Bestand und Bestandsbewegungen
Zeigt Bestände und erfasst Wareneingänge, Korrekturen und verkaufsbezogene Bestandsabgänge.
Bestand und Bestandsbewegungen in Fin3000
Zeigt Bestände und erfasst Wareneingänge, Korrekturen und verkaufsbezogene Bestandsabgänge. Gedacht für kleine Unternehmen.
Wo das hingehört
Diese Funktion gehört zum Bereich Verkauf & Kunden — Fin3000. Dort steht, wie sie mit den übrigen Funktionen zusammenspielt.
So arbeitet Bestand und Bestandsbewegungen
Wer Ware verkauft und nicht nur Leistungen, braucht irgendwann eine Zahl, die stimmt: wie viel noch da ist und wie es dahin gekommen ist. Ein Lagerbestand, der nur im Kopf existiert, wird beim ersten Nachzählen zum Problem, weil niemand mehr weiß, welcher Zugang wann kam und zu welchem Preis.
Schritt für Schritt
- Beim Produkt die Bestandsführung einschalten. Ohne diesen Schalter bleibt es bestandslos — für Dienstleistungen der Normalfall.

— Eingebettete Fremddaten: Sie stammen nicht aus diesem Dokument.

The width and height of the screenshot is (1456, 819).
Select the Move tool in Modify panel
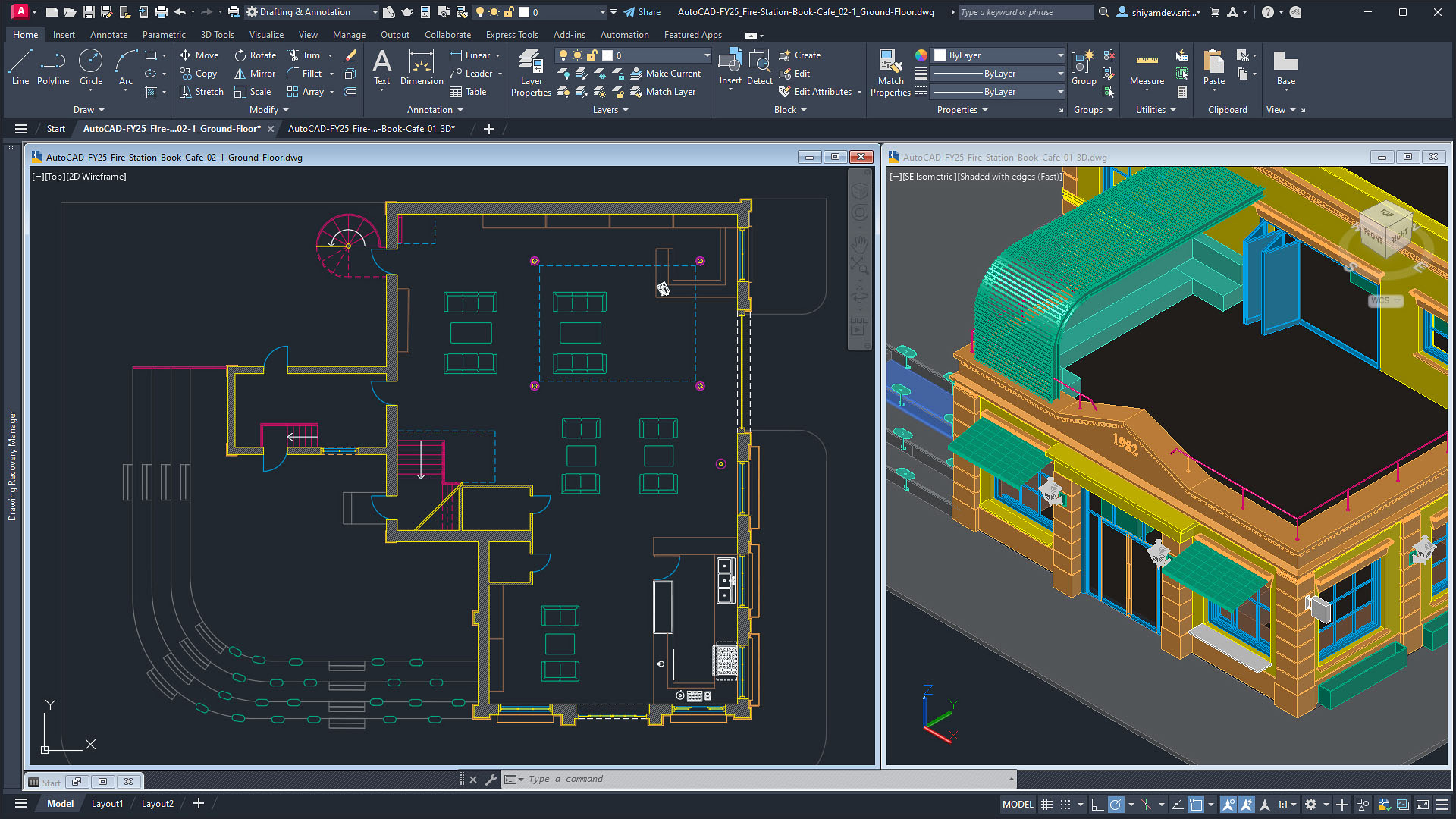(x=199, y=55)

- Wareneingang erfassen: Menge und Einkaufspreis je Stück. Der Einstandspreis des Produkts wird dabei mitgeführt.
- Abgang buchen, wenn Ware das Lager verlässt. Die Menge wird gegen den vorhandenen Bestand geprüft.

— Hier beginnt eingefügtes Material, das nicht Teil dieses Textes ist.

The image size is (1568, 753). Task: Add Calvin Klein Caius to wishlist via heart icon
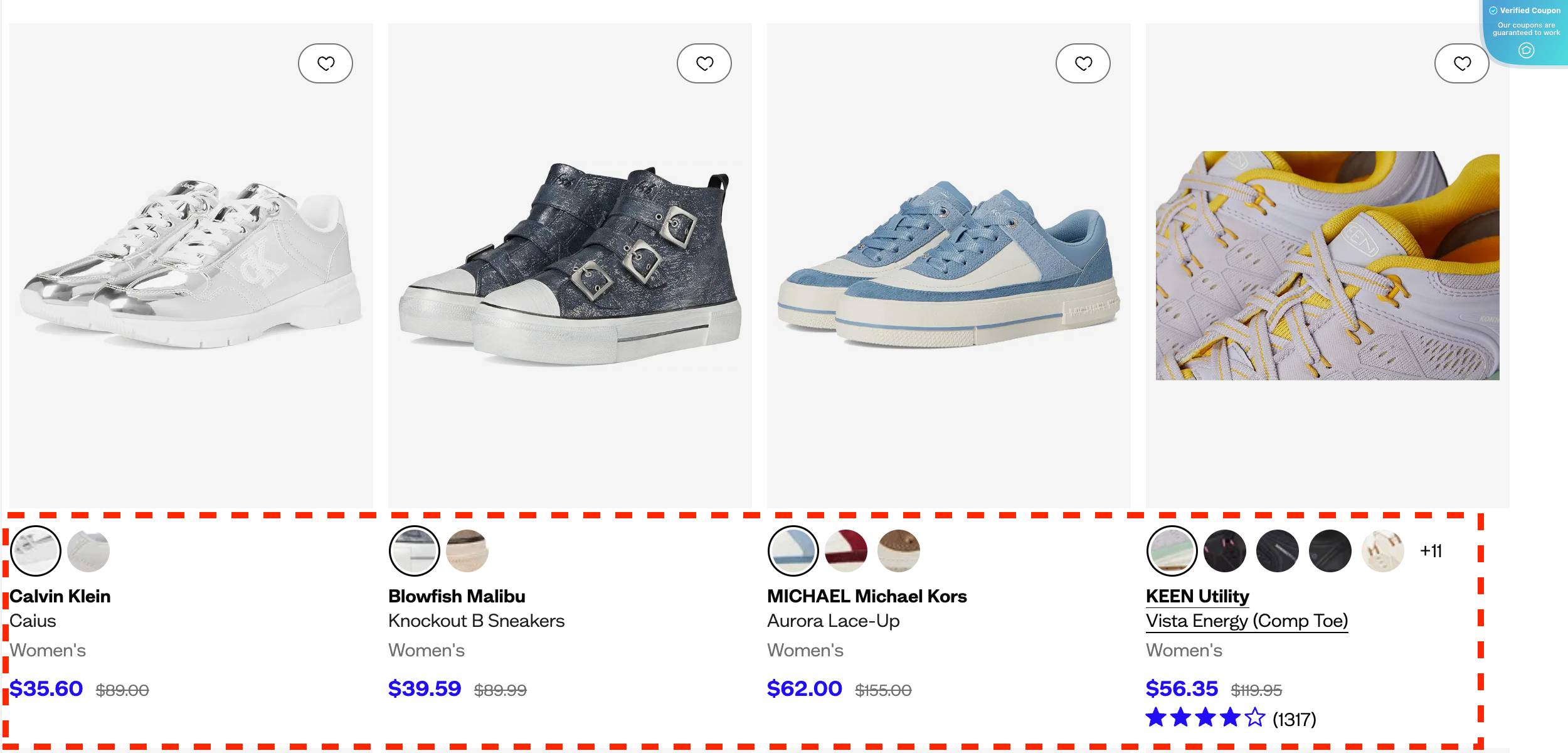point(326,63)
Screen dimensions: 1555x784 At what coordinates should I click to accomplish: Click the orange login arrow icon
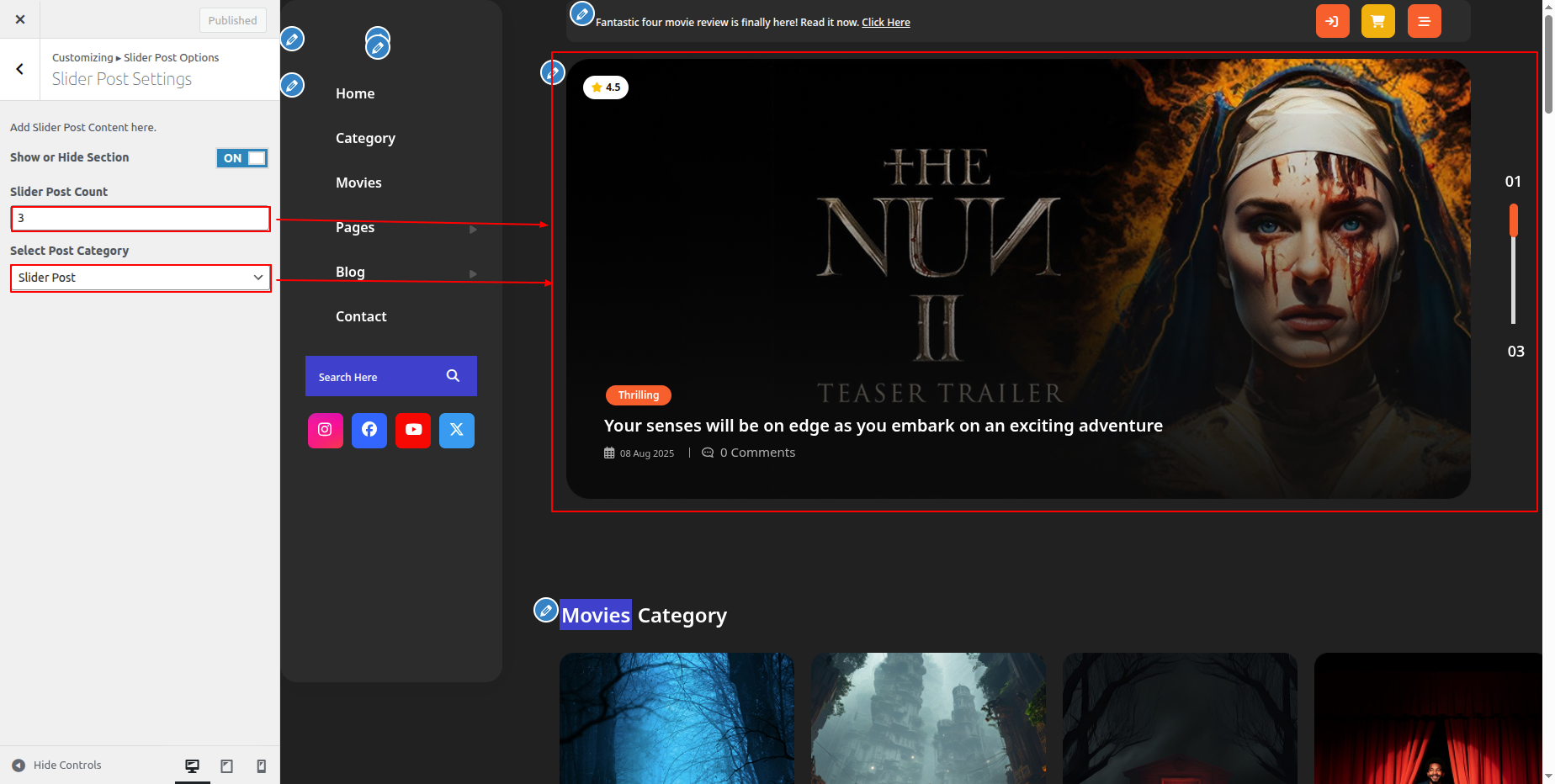coord(1332,22)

- Korrektur erfassen, wenn Zählung und System auseinanderlaufen — Schwund, Bruch, Zählfehler.
- Im Bewegungsverlauf jede Zeile nachlesen: Datum, Art, Menge, Wert und die eigene Referenz.
Es gibt genau drei Bewegungsarten: Wareneingang, Bestandskorrektur und Verkauf. Die Menge wird vorzeichenbehaftet gespeichert, mit drei Nachkommastellen — für Meterware, Kilogramm oder Liter reicht das. Der Bestand ist kein Ergebnis einer Live-Summierung, sondern ein geführter Wert am Produkt, der bei jeder Bewegung in derselben Datenbanktransaktion fortgeschrieben wird. Der angezeigte Bestandswert ist Menge mal Einstandspreis.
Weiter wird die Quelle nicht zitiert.